Una riflessione sulle origini e sull’origine è sempre salutare oltre che necessaria.
“…Incipit et destinit”, come nella “quaestio” medievale che si occupava di quando e come è iniziato tutto, e di dove stiamo andando tutti.
“Origine e destino”, la stessa domanda a cui oggi cerca risposta la ricerca genetica, è una domanda filosofica e spirituale non semplicemente biologica.
Le fonti sono le risposte di chi ci ha preceduto ed ha cercato nella propria esperienza di vita una risposta. Ma la fonte è la vita, il mondo, la natura, il vuoto e il pieno che ci portiamo dentro.
Anche meditare in un certo senso è il tentativo di ritornare alle fonti, e l’uso del plurale è voluto poiché esse sono più di una, come le sorgenti di un torrente di montagna che da più rivoli convergono in un unico bacino per emergere in un unico alveo.
Dalla molteplicità all’unità, e il cammino che ci fa riconoscere l’essenziale cogliendolo all’interno della complessità. Imparando a riconoscere la somiglianza nella differenza, e la differenza nella somiglianza, intuendo che c’è una dimensione che le contiene entrambe senza separarle, che chiamiamo unità.
L’Uno della sintesi, l’uno che fa la differenza, l’uno che rimane irriducibile all’omologazione indifferente. Universalità, multiversalità.
Tornare ad essere è un viaggio verso le origini di noi stessi, che parte dal ricominciare a sentire anche se questo sentire contenesse l’esperienza del dolore. Ri-essere, come rigenerarsi nella nostra capacità di prendere e di lasciar andare, nel coraggio di affrontare la paura del nostro stato di imponderabilità davanti allo sconosciuto, per recuperare il nostro “giusto peso”.
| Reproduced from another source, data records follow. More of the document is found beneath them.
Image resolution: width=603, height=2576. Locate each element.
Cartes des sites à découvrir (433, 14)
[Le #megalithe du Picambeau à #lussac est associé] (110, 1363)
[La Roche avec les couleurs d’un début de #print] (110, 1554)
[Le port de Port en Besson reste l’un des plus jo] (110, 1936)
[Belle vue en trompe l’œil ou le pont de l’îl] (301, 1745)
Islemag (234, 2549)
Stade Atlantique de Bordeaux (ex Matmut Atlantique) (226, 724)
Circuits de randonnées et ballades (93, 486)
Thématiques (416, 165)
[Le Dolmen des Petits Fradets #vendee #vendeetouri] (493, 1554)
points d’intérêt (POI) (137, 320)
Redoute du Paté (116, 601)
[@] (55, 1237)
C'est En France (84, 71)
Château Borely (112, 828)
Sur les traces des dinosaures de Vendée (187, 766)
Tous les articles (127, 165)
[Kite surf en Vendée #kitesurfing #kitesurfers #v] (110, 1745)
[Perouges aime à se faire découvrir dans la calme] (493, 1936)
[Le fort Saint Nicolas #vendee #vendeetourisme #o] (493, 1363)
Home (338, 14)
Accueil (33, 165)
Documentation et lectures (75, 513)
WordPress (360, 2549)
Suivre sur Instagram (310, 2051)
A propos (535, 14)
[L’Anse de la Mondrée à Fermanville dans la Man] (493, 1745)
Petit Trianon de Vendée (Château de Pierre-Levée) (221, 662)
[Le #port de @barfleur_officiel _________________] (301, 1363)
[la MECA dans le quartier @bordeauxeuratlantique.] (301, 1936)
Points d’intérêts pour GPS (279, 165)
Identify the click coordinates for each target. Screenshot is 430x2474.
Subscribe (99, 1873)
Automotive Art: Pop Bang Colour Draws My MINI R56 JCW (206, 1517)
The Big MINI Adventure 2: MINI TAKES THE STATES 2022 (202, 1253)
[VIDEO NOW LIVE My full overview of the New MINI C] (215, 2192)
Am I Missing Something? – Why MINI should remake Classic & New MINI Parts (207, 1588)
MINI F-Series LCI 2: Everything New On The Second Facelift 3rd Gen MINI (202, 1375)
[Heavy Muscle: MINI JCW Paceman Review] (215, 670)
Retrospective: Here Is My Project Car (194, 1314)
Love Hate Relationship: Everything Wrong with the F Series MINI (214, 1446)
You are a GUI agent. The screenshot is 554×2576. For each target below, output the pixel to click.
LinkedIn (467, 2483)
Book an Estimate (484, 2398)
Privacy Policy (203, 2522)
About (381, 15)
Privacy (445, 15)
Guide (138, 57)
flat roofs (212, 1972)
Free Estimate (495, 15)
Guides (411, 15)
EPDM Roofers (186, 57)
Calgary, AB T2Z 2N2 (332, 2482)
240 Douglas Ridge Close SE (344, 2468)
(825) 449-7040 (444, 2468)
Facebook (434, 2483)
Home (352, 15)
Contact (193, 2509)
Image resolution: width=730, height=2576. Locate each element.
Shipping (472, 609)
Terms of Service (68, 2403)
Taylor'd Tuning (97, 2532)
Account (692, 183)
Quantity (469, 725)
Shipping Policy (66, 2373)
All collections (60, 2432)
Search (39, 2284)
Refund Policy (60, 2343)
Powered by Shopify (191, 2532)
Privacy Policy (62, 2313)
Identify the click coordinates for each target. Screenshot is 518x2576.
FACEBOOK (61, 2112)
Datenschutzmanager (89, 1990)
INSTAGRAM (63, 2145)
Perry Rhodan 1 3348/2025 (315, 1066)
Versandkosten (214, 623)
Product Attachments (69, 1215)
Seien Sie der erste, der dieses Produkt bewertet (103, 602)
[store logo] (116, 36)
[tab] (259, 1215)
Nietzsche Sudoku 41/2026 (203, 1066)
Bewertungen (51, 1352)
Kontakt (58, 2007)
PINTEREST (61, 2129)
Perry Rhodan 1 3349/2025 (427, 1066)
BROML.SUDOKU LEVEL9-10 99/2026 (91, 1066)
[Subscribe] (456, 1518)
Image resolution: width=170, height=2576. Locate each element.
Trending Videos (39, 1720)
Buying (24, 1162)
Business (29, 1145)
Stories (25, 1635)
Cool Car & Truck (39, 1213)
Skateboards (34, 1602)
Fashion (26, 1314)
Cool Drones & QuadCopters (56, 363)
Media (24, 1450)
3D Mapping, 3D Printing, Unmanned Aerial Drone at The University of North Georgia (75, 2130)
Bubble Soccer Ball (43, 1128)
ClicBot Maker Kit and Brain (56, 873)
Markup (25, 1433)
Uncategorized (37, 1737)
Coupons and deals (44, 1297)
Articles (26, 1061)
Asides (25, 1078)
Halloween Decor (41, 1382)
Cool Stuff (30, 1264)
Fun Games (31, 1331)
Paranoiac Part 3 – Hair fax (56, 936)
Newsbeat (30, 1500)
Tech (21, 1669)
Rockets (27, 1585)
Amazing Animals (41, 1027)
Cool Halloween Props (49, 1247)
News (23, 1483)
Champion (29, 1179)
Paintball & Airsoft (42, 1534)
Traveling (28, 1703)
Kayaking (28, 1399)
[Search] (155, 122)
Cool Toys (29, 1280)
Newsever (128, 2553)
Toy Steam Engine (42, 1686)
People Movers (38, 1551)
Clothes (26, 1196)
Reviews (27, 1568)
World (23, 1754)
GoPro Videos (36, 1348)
Ri-essere, come uscita dai nostri blocchi psico-fisici, dove l’uscita dal blocco è sempre rinascita perché ogni blocco è essenzialmente paralisi, paralisi dell’anima che diviene paralisi del corpo, limitando il nostro agire e rendendoci sempre più omissivi.
Ricordiamoci che quella che oggi chiamiamo “comodità” spesso è semplice rinuncia alla fatica, indolenza progressiva: perché questa comodità indolore ci stacca dal sentire rendendoci insensibili.
Confrontarci con quella fatica che è non scegliere la via comoda ci allena alla fatica di esistere, ci riporta ad una giusta fatica: quella di essere e di esserci assumendocene la responsabilità. E l’esserci è sempre origine.